● **Directions**
A) In the essay on brotherhood, what craving would the writer walk across hot coals to satisfy for the brother?
B) Continue the essay on brotherhood from the point at which it stops, keeping its voice and subject.

● **Text extract**
┄┄┄┄┄┄
To My Brother | Teen Ink

To My Brother

January 24, 2010
By Nephy BRONZE, Fountain Valley, California
Nephy BRONZE, Fountain Valley, California
1 article 0 photos 0 comments

The man who inspired this is not my brother. He is not even my family (though he may be related through Noah) but what is family but a term for those who are our home when home becomes a strange place? Despite our lack of blood-relation, he is more of a family to me than any have been ever; he is closer to me and knows more about me than any living human. That is why he is my brother.
I love no other as much as I love my brother. No, not even myself. “No greater love has one than this: that he lay down his life for his friends”. I would kill and be killed for this man; I would walk across a bed of hot coals at 2 AM in the morning so he can satisfy his Coca-Cola craving. That is why he is my brother.
Now there are friends, then there are close friends, then best friends, then there is this. I hope and pray that I am not the only who gets to have this, because in many ways I believe this brotherhood is a nutritional need in the same way that food and water are. One can say I feel a sapped emptiness when I am away from my brother for too long. That is why he is my brother.
Now each of these levels of friendship has their criteria and their responsibilities. It’s not necessarily a rubric or a chart one can check off and then rest assured that they are friends. It is an unwritten code of conduct, which one feels and knows to be true; they even differ with closeness and gender. With each level the criteria and responsibilities change: they ebb and flow as one gets to know the other, solidifying more and more as time passes, and if nothing is to come of the situation then the rules slacken and become fluid until they rush away between one’s fingers and that is the end of it.
Now it is an unarguable fact that once a body reaches the level of brotherhood (or sisterhood or siblinghood, there is no restraint according to gender) the bond is so solid that even time of “growing apart” cannot fully break the rules (one rule being to not grow apart). Even after years of partition and going separate ways you can always find the brother on Facebook, or in a coffee shop on a road trip and it will be awkward and glorious just like it once was when your age was awkward and glorious. Though the memories are subject to change without notice they are memories just the same. As brothers, you have built up a history as solid as the history textbooks you threw out the window together (okay. Maybe that’s just something my brother and I would do)
┄┄┄┄┄┄
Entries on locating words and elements

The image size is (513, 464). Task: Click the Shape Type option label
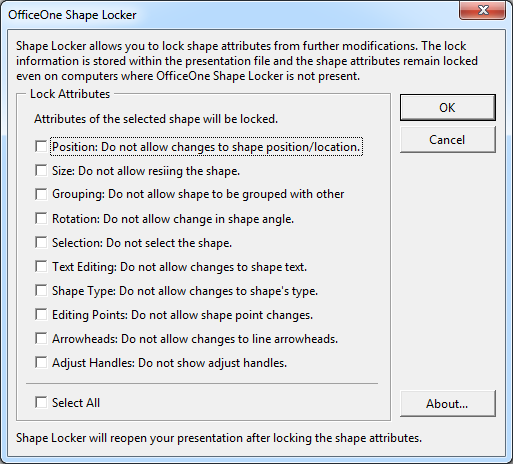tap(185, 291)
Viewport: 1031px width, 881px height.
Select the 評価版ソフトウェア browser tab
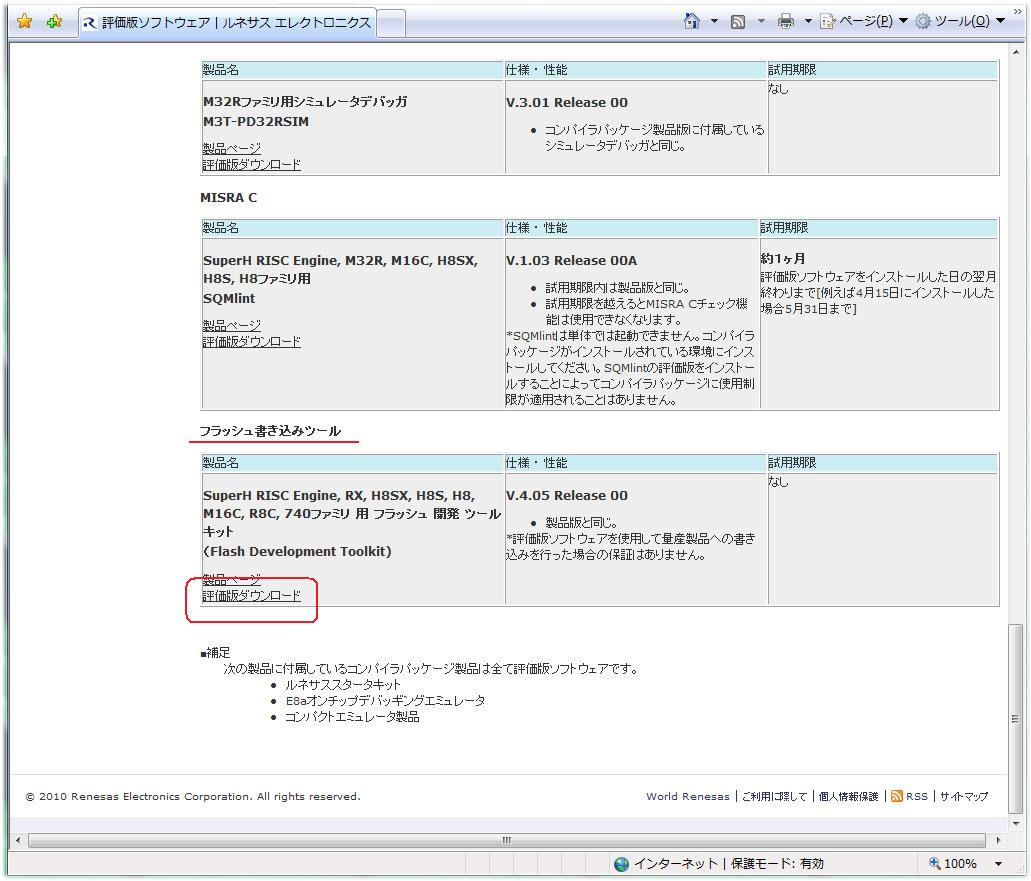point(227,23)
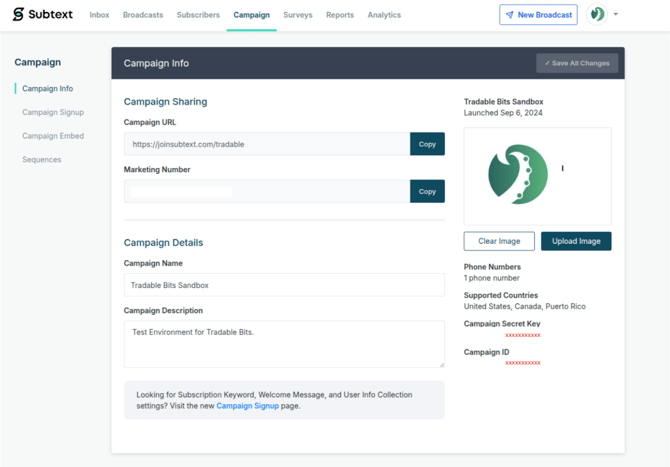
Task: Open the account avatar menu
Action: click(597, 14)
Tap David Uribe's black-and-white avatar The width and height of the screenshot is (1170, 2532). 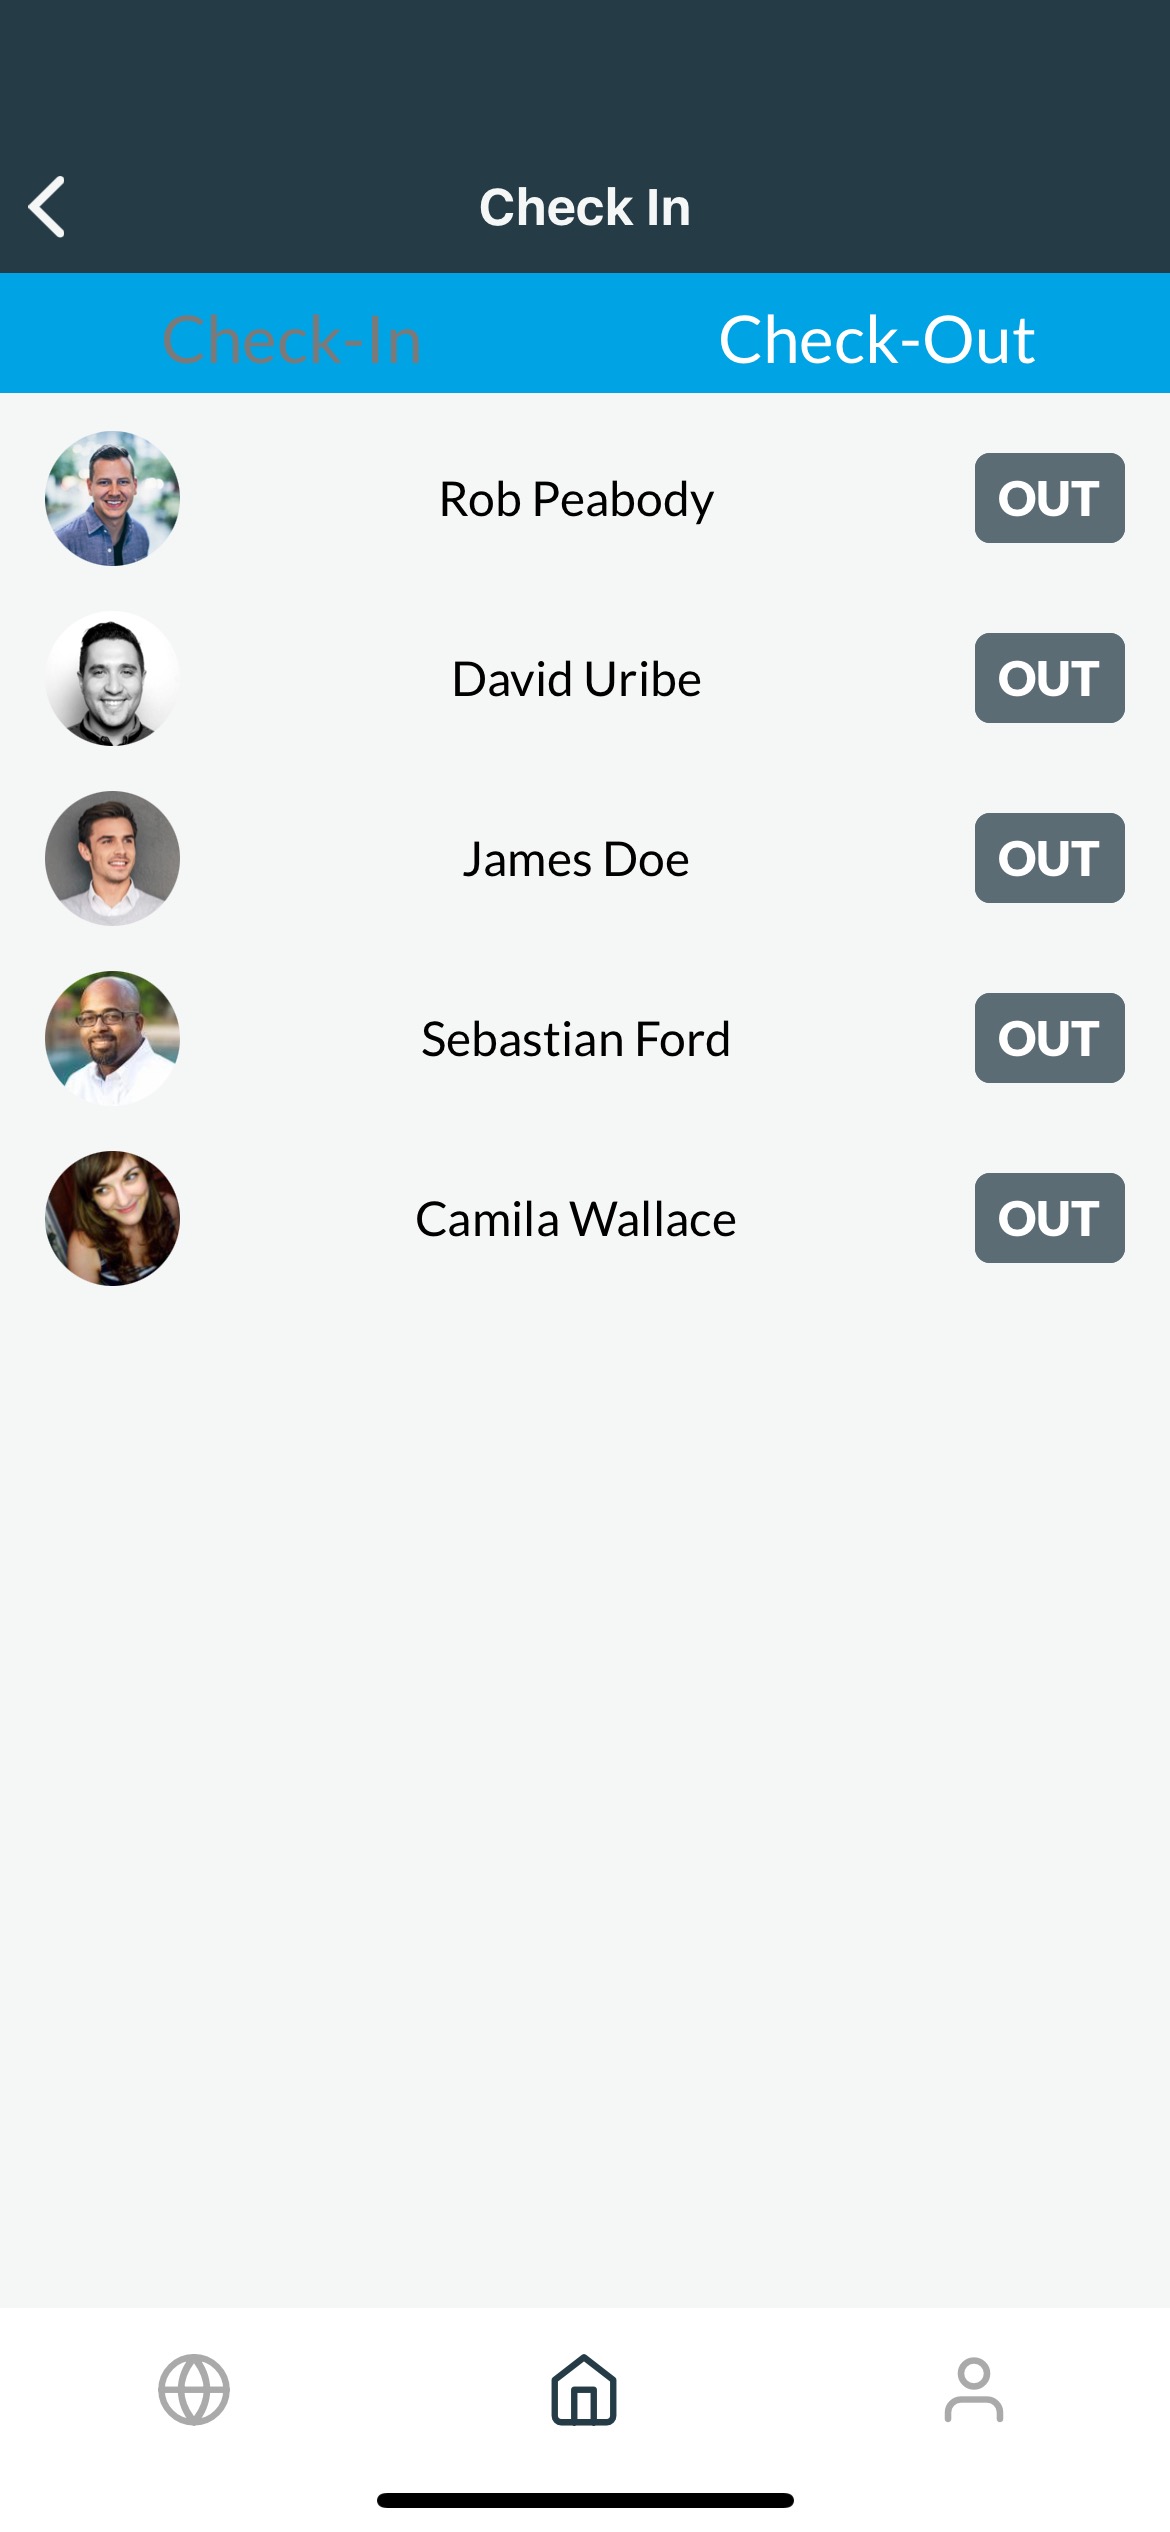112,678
┄┄┄┄┄┄
● **Outputs**
A) His Coca-Cola craving.

B)
Now who your brother is, is a colossal decision that comes with deceiving ease. (Not sure what to do with this sentence but I like it)
Having a friend is a huge responsibility, and one must be ready to give as well as to take, one must be willing to pay attention as the friendship increases, and adapt as necessary. Love is a labor. You must be willing to work and slave away. Humans are stressful and if you take on the duty you must be there from dusk to dawn. All humans will reach a midnight in their lives, as a brother you have agreed to be there when that midnight comes and bring the morning. You must love, though it break every bone in your body, and I promise, it will. All this is a thousand times more true in brotherhood.
Life is an uphill battle wrought with pain and suffering. Often you will hurt your friend, but therein lies one of the major rules that makes a friend a brother. When you hurt a friend, often there is separation and when it is healed it usually heals awkwardly and it is often less painful to just end the whole situation. But when one hurts a brother, there is bedrock that can not be broken, a foundation from which anything can be rebuilt. Severely few offenses can drill into this bedrock, mind you, they exist, so one must watch one’s self, but the pangs are few and far between.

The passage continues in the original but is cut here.